В долгожданный для Чижикова день регистрации брака Даная встала рано. Он тоже проснулся, но не спешил покидать постель — лежал, думал, а вернее — успокаивал себя, собирался с силами, как солдат перед решительным броском на вражескую амбразуру. Даная тоже к этому торжественному акту готовилась всерьез: она принялась в последний раз примерять платья, костюмы, парики. Платья она тут же забраковала — немодны, остановилась на костюме: черные в обтяжку брючки, зауженные книзу до предела, белый, из верблюжьей шерсти френчик и черные туфли на шпильках. Парик выбрала «под мальчишку»: сзади короткая стрижка, сходящая к затылку на нет, спереди пышно взбитая шевелюра, слегка нависающая волной над открытым лбом. Уши тоже открыты, и в них красными огоньками светились крошечные рубиновые клипсы. Может быть, прическа была и не очень «под мальчишку», но что-то юное, по-мальчишески наивно-задорное появилось в ее облике. Когда Чижиков поднялся и увидел Данаю, он не сразу даже узнал ее. «Боже мой, какая она красивая! Неужели она всерьез меня любит? Почему?.. За что?..»
— Ты сменила прическу? — с трудом сообразил он о причине ее преображения. — Когда успела?

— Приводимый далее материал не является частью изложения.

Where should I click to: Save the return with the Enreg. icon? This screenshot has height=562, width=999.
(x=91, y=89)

«Нет, парик сменила», — хотела сказать она, но промолчала и лишь загадочно улыбнулась. Крутнулась перед ним, встала к нему вполоборота — ей казалось, что в этом наряде, именно при такой стойке она выглядит особенно выигрышно. Спросила:
— Тебе не нравится прическа?
— Что ты! Просто непривычно.
— Хорошо, правда? Собирайся, милый, нам нельзя опаздывать.
— Да! — бодро согласился он с ней и, направляясь в ванную, пропел: — Что день грядущий мне готовит?..

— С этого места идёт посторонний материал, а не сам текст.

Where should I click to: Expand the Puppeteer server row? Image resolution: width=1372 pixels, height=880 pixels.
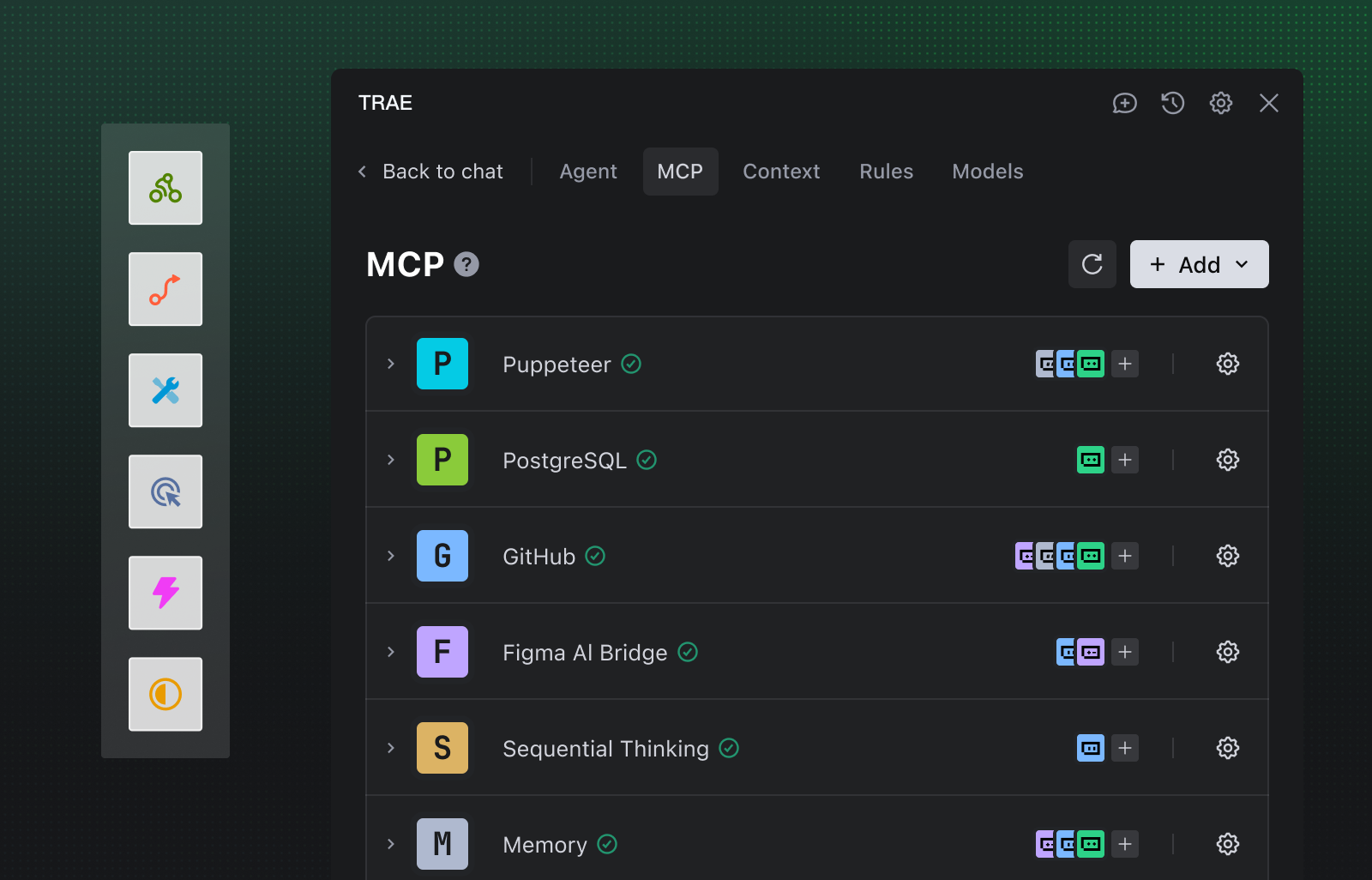click(x=391, y=364)
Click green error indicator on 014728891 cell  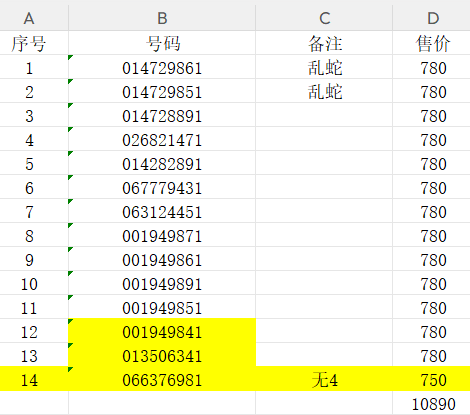pyautogui.click(x=70, y=106)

— Узы Гименея, — быстро сказала она. — И пир! Свадебный пир.
— Значит, все-таки узы?..
— Узы, милый, узы… У тебя еще два часа есть на раздумье. Можешь отказаться.

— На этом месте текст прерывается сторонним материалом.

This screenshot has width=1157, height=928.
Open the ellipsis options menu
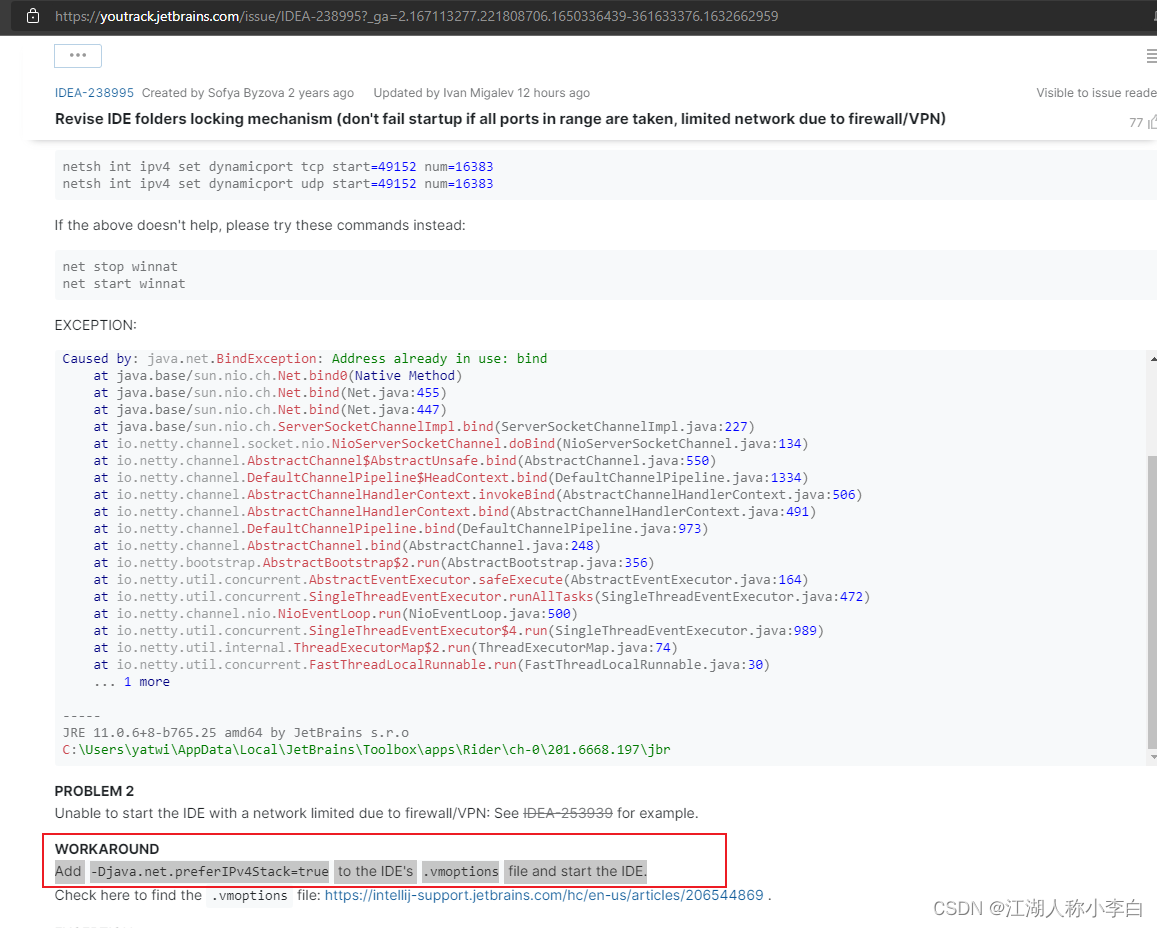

— Нет уж, не будем людей смешить. Пусть будут узы, я согласен: они все-таки Гименеевы, а значит — твои. А ты мне нравишься.
— И только?
— Нет, даже больше, — люблю!
— Спасибо.
— Надеюсь, что узы не будут очень…
— Не будут, не будут!.. Поторопись только.
Милые влюбленные болтали, стараясь спрятать за словесной завесой неловкость, которую они оба испытывали перед публичным признанием своих отношений.
Не прошло и часа, как свадебный кортеж из одного «жигуленка» выехал из ворот. По пути экипаж его удвоился за счет свидетелей, и в таком составе он подкатил к загсу. Чижиков в свидетели пригласил губошлепистого Доцента, а Даная — знакомую продавщицу из отдела готового платья ближайшего универмага.
Процедура бракосочетания прошла спокойно — по наторенной схеме: молодые обменялись кольцами, расписались в книге, в паспортах им пришлепнули большие, на полстраницы, фиолетовые штемпели, вручили свидетельство и сыграли марш Мендельсона. В другом зале за заранее оплаченную сумму им раскрыли бутылку шампанского, и они, стоя, тихо чокнулись и принялись медленно пить. Правда, медленно цедили шампанское только трое, Доцент же сразу вылил весь фужер в широко открытый рот, искристая жидкость только квакнула, как в умывальной раковине, сам он крякнул смачно и, вытирая большой ладонью губы, сказал:
— Ну вот, Юрий, а ты боялся! Женился — и ничего.
— Он боялся? — подхватила Даная. — Нет, Юра не боялся, он просто очень стеснительный.